Ediciones Barrancas, Provincia de Marga Marga
Creada en San Antonio el 2011, pero con sede actual la ciudad de Villa Alemana, Ediciones Barrancas cuenta con un catálogo de 25 publicaciones a la fecha, con una línea editorial que atravesada por la idea de literatura local, o producción literaria de autores locales. Desde la poesía hasta la narrativa de provincia, pasando por la Historia Global Marítima y los plaquets. Rafael Sarmiento, director de Ediciones Barrancas, comenta que esta “nace en respuesta a la necesidad de publicar, y por tanto darle soporte y valor a las productividades literarias locales, de provincia, y en este caso de comunas de la Región de Valparaíso”.
En ese sentido, el catálogo de la editorial muestra del trabajo literario de escritores principalmente emergentes, adscritos a nuestra zona geográfica, pero también a profesionales, con un poco más de recorrido. “Más que asumir una línea editorial en cuanto a lo temático, genérico, social, político y/o estético, nos importa valorizar lo local, lo identitario territorial, el patrimonio escritural de nuestras comunas”, afirma el director y escritor de Ediciones Barrancas.

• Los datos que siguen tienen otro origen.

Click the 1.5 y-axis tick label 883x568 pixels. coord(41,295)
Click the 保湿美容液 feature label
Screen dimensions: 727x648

Sarmiento señala que, si bien es difícil vender libros y más de autores desconocidos, “se ha ido consolidando en los últimos años una suerte de tejido, de red de editoriales y autores independientes, lo que sumado al circuito de ferias del libro realizadas en varias comunas de la región, los eventos de lanzamiento de las obras y el trabajo de difusión en redes sociales, está permitiendo un desarrollo, acotado, pero desarrollo al fin de estas experiencias de producción editorial”.
Ediciones Barrancas busca consolidarse como sello editorial independiente y como emprendimiento de carácter local, además de mejorar sus estándares de producción editorial, la capacidad de venta y distribución de sus publicaciones, y aumentar su catálogo literario, según cuenta Rafael Sarmiento.